A poeta e ensaísta canadiana Anne Carson, distinguida em Espanha com o Prémio Princesa das Astúrias para as Letras 2020, tem dois livros editados em Portugal, "A beleza do marido" e "Autobiografia do Vermelho".
Considerada pelo júri do prémio um dos "mais destacados escritores do presente", que "atingiu níveis de intensidade intelectual e solvência que a colocam entre os mais destacados escritores" da atualidade, a poeta, ensaísta, tradutora e professora de clássicos canadiana, que completou no domingo 70 anos de idade, permanece praticamente ausente do mercado livreiro português.
Multipremiada e com vasta bibliografia, está representada em Portugal por dois títulos publicados pela (não) edições, na sua coleção Traditore: "Autobiografia do Vermelho", publicado em 2017, com tradução de João Concha e Ricardo Marques, e "A beleza do marido", publicado em 2019, traduzido por Tatiana Faia.

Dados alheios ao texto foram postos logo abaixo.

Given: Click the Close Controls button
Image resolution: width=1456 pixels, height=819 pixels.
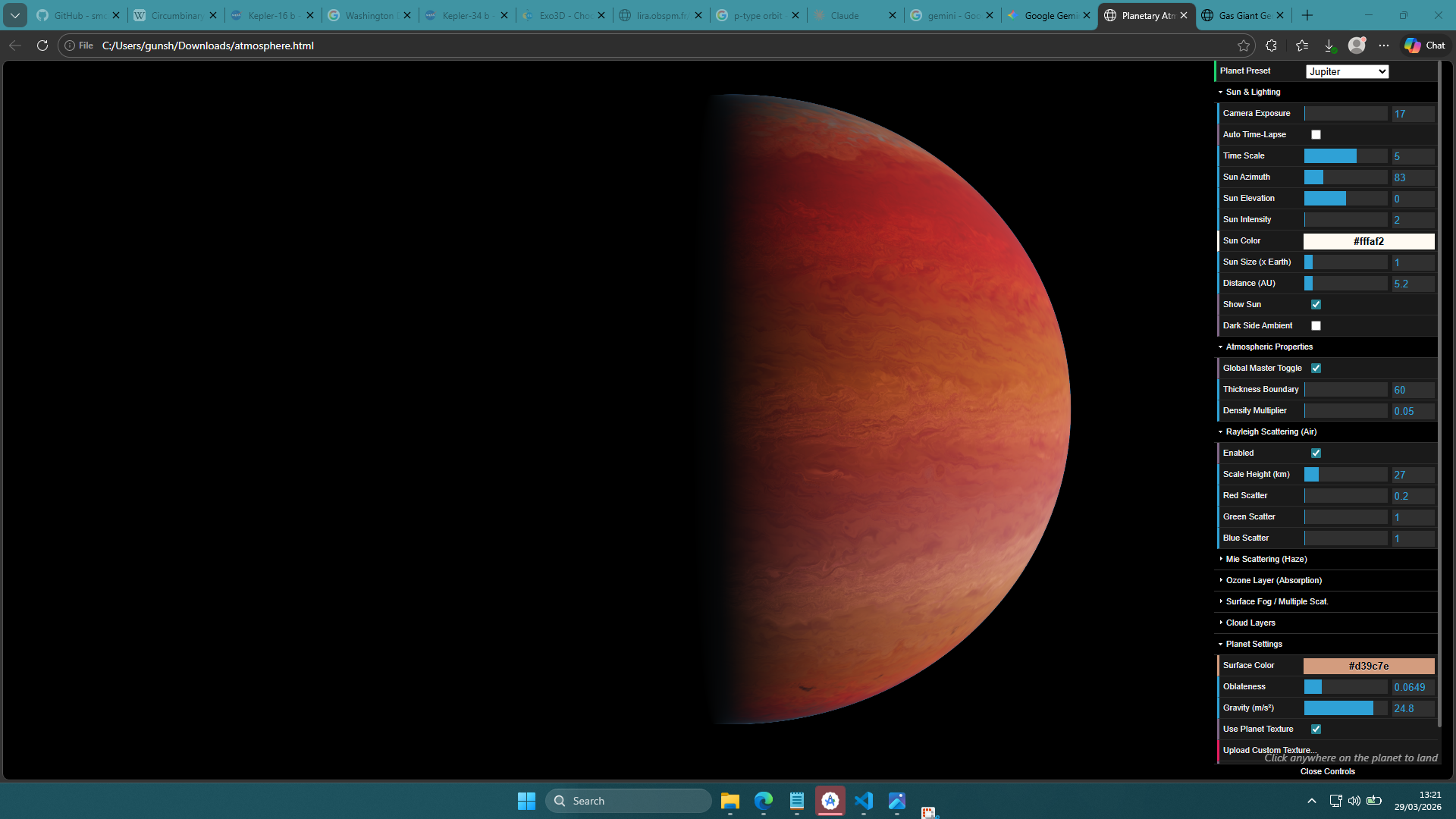Looking at the screenshot, I should [x=1327, y=771].
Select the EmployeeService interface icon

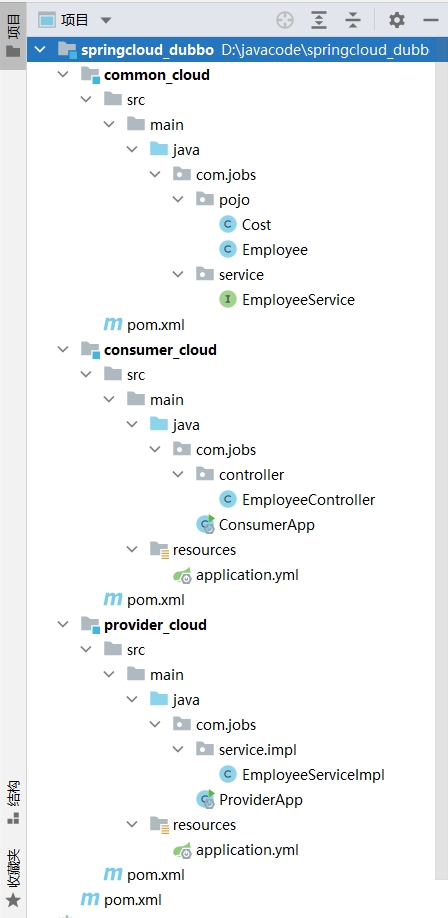coord(228,300)
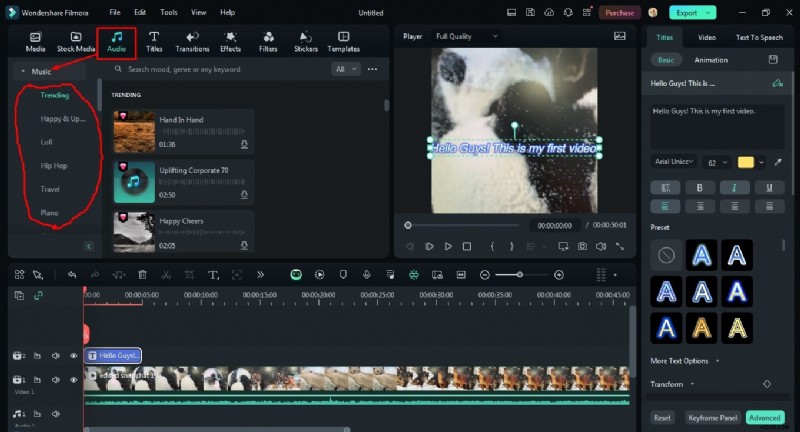Click the yellow text color swatch

pyautogui.click(x=746, y=162)
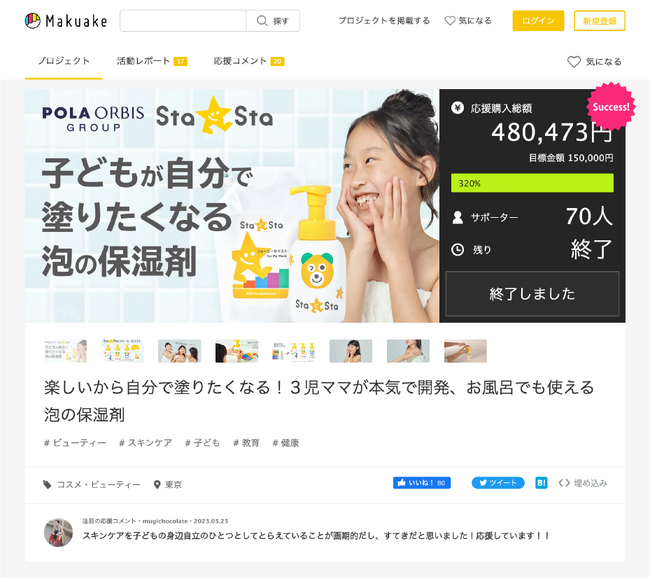Screen dimensions: 650x578
Task: Open the 活動レポート tab
Action: 152,61
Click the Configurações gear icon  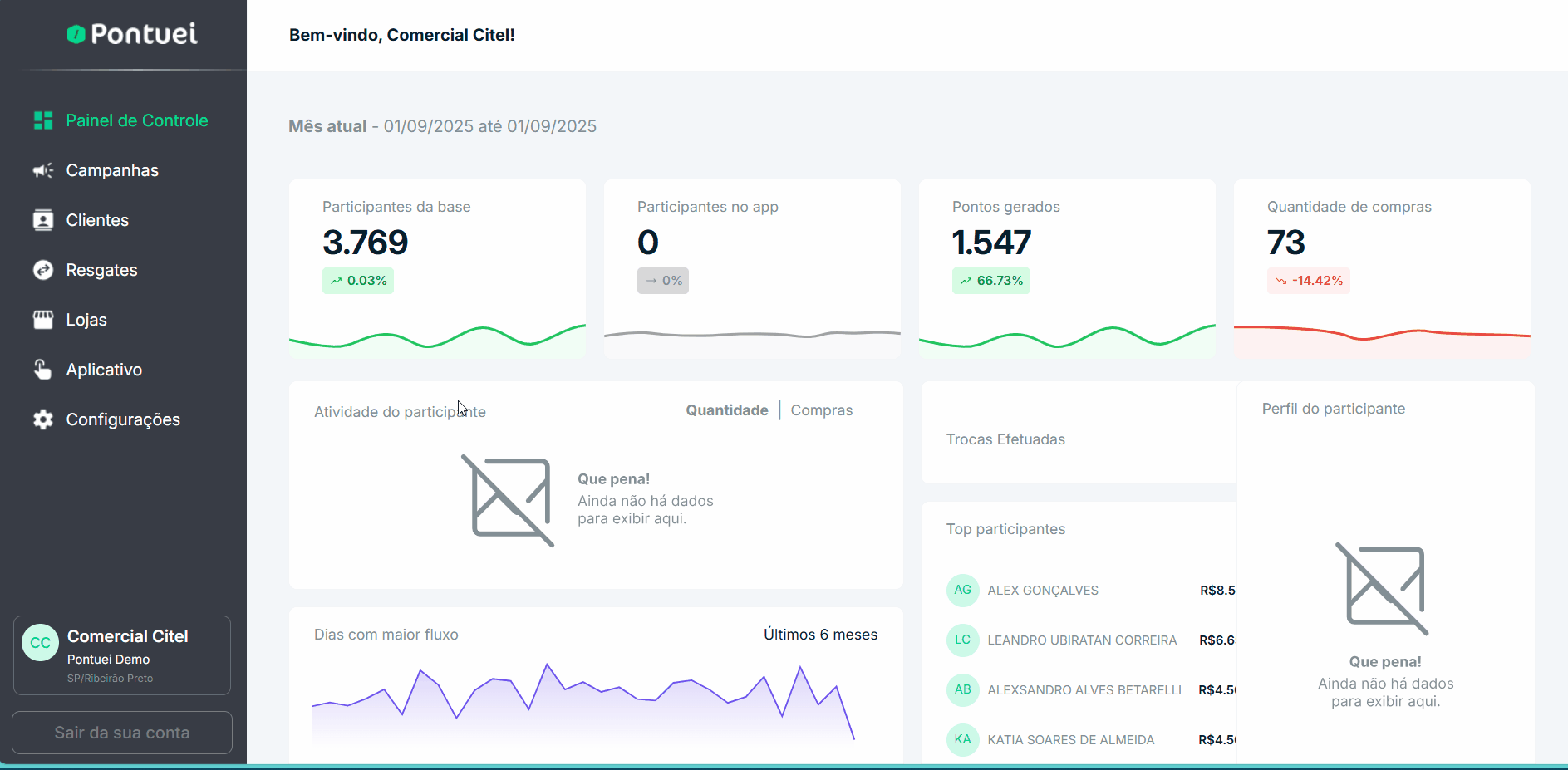[x=43, y=419]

"Autobiografia do Vermelho" (publicado originalmente em 1998) é um "romance em verso" levemente baseado no episódio da mitologia grega relativo ao décimo trabalho de Hércules, no qual este semideus tem de matar um monstro alado vermelho, que vive numa ilha vermelha, a pastorear gado vermelho.
Anne Carson, que é professora de Estudos Clássicos e tradutora de Grego Antigo, pegou no poema fragmentário "Gerioneida", escrito em grego antigo pelo poeta lírico Estesícoro, que narra a morte de Gerião às mãos de Hércules (Héracles, no original grego), e recontou-o numa versão contemporânea.
O Gerião do seu romance em verso é um rapaz abusado sexualmente pelo irmão mais velho e com uma mãe demasiado fraca para o proteger, que revela o seu espírito frágil e atormentado numa autobiografia iniciada aos cinco anos de idade.
À medida que cresce, Gerião escapa ao perturbador contexto familiar, encontrando consolo atrás da sua máquina fotográfica e nos braços de um jovem amante chamado Héracles.
"A beleza do marido" é um ensaio ficcional em 29 tangos, como lhe chama a própria autora, que tem como ponto de partida a noção de Keats (poeta inglês do século XIX), sobre a verdade e o poder da beleza.
Publicado originalmente em 2001, este ensaio está repleto de referências à Antiguidade Clássica, constituindo também um relato poético sobre um antigo amor que dá lugar a um casamento falhado: um tango que pode ser dançado até ao fim.
Anne Carson foi distinguida na quinta-feira, em Oviedo, com o Prémio Princesa das Astúrias para as Letras 2020, tendo o júri considerado que, a partir do estudo do mundo greco-latino, a premiada "construiu uma poética inovadora onde a vitalidade do grande pensamento clássico funciona como se se tratasse de um mapa que convida a esclarecer as complexidades do momento presente".
"O seu trabalho mantém um compromisso com a emoção e o pensamento, com o estudo da tradição e com a renovada presença das Humanidades como forma de alcançar uma melhor consciência do nosso tempo", acrescenta o júri que a escolheu entre as 28 candidaturas de 17 nacionalidades que se apresentaram.
Nascida em Toronto (Canadá), a 21 de junho de 1950, é professora de Literatura Clássica e Comparada na Universidade do Michigan (Estados Unidos da América).
Anne Carson conta que uma edição bilíngue dos poemas de Safo que encontrou numa livraria mudou "a sua vida para sempre".
"A visão das duas páginas sobrepostas, uma delas com um texto impenetrável, mas de grande beleza visual, cativou-me e comprei o livro", afirmou Anne Carson, por ocasião da atribuição do prémio.
Aliás, a autora doutorou-se em 1986 com uma tese sobre Safo, em St. Andrews (escócia), onde terminou os estudos.
Anne Carson é especialista em cultura e línguas clássicas e em literatura comparada, antropologia, história e publicidade e, segundos os críticos, "um dos mais requintados e eruditos escritores da literatura contemporânea, bem como autora de uma obra hipnótica, na qual funde estilos, referências e formatos, e aposta pelo híbrido entre o greco-latino, o medieval e o contemporâneo".